→ **EXERCISE DETAILS**
Your output should repeat each record below with no differences.

Stored records
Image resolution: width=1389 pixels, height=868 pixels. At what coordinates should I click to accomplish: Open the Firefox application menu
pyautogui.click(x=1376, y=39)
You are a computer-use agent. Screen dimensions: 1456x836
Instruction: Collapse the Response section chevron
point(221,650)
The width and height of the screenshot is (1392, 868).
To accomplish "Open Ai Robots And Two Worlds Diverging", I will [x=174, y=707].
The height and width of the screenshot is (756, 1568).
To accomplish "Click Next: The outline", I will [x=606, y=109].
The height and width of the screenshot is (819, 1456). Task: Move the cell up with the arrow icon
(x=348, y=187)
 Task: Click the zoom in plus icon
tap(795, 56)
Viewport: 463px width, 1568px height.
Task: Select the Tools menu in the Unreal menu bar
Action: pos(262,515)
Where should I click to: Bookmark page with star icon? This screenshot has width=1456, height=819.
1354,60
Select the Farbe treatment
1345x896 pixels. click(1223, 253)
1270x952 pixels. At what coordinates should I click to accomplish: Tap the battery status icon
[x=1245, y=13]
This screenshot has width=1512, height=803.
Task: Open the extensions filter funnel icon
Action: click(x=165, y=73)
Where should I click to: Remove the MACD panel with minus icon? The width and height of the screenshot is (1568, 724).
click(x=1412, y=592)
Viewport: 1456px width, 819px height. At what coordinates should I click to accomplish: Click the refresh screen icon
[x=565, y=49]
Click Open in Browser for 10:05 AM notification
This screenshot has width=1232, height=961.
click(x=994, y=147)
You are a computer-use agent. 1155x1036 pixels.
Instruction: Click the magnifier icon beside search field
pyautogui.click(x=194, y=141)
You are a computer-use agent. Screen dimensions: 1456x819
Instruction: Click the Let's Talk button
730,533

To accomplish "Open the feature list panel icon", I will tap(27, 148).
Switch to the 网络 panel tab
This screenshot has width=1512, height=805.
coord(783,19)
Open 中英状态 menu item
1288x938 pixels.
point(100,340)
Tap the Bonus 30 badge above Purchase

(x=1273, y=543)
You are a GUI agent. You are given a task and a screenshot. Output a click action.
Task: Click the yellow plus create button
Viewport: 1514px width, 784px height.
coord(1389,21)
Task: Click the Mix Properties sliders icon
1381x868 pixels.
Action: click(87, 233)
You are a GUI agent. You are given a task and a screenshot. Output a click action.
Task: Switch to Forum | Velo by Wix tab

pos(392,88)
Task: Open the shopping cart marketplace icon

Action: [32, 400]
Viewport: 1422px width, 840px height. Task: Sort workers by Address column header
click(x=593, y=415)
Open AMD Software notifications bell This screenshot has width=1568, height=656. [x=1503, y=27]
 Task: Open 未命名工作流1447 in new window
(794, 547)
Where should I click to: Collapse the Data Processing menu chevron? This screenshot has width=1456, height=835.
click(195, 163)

→ **SOLUTION TO THIS TASK**
Image resolution: width=1389 pixels, height=868 pixels. At what coordinates should I click to accomplish: Open the Firefox application menu
pyautogui.click(x=1376, y=39)
You are a computer-use agent. Screen dimensions: 1456x836
Instruction: Collapse the Response section chevron
point(221,650)
The width and height of the screenshot is (1392, 868).
To accomplish "Open Ai Robots And Two Worlds Diverging", I will [x=174, y=707].
The height and width of the screenshot is (756, 1568).
To accomplish "Click Next: The outline", I will [x=606, y=109].
The height and width of the screenshot is (819, 1456). Task: Move the cell up with the arrow icon
(x=348, y=187)
 Task: Click the zoom in plus icon
tap(795, 56)
Viewport: 463px width, 1568px height.
Task: Select the Tools menu in the Unreal menu bar
Action: pos(262,515)
Where should I click to: Bookmark page with star icon? This screenshot has width=1456, height=819.
1354,60
Select the Farbe treatment
1345x896 pixels. click(1223, 253)
1270x952 pixels. At what coordinates should I click to accomplish: Tap the battery status icon
[x=1245, y=13]
This screenshot has width=1512, height=803.
Task: Open the extensions filter funnel icon
Action: click(x=165, y=73)
Where should I click to: Remove the MACD panel with minus icon? The width and height of the screenshot is (1568, 724).
click(x=1412, y=592)
Viewport: 1456px width, 819px height. At what coordinates should I click to accomplish: Click the refresh screen icon
[x=565, y=49]
Click Open in Browser for 10:05 AM notification
This screenshot has width=1232, height=961.
click(x=994, y=147)
You are a computer-use agent. 1155x1036 pixels.
Instruction: Click the magnifier icon beside search field
pyautogui.click(x=194, y=141)
You are a computer-use agent. Screen dimensions: 1456x819
Instruction: Click the Let's Talk button
730,533

To accomplish "Open the feature list panel icon", I will tap(27, 148).
Switch to the 网络 panel tab
This screenshot has width=1512, height=805.
coord(783,19)
Open 中英状态 menu item
1288x938 pixels.
point(100,340)
Tap the Bonus 30 badge above Purchase

(x=1273, y=543)
You are a GUI agent. You are given a task and a screenshot. Output a click action.
Task: Click the yellow plus create button
Viewport: 1514px width, 784px height.
coord(1389,21)
Task: Click the Mix Properties sliders icon
1381x868 pixels.
Action: click(87, 233)
You are a GUI agent. You are given a task and a screenshot. Output a click action.
Task: Switch to Forum | Velo by Wix tab

pos(392,88)
Task: Open the shopping cart marketplace icon

Action: [32, 400]
Viewport: 1422px width, 840px height. Task: Sort workers by Address column header
click(x=593, y=415)
Open AMD Software notifications bell This screenshot has width=1568, height=656. [x=1503, y=27]
 Task: Open 未命名工作流1447 in new window
(794, 547)
Where should I click to: Collapse the Data Processing menu chevron? This screenshot has width=1456, height=835.
click(195, 163)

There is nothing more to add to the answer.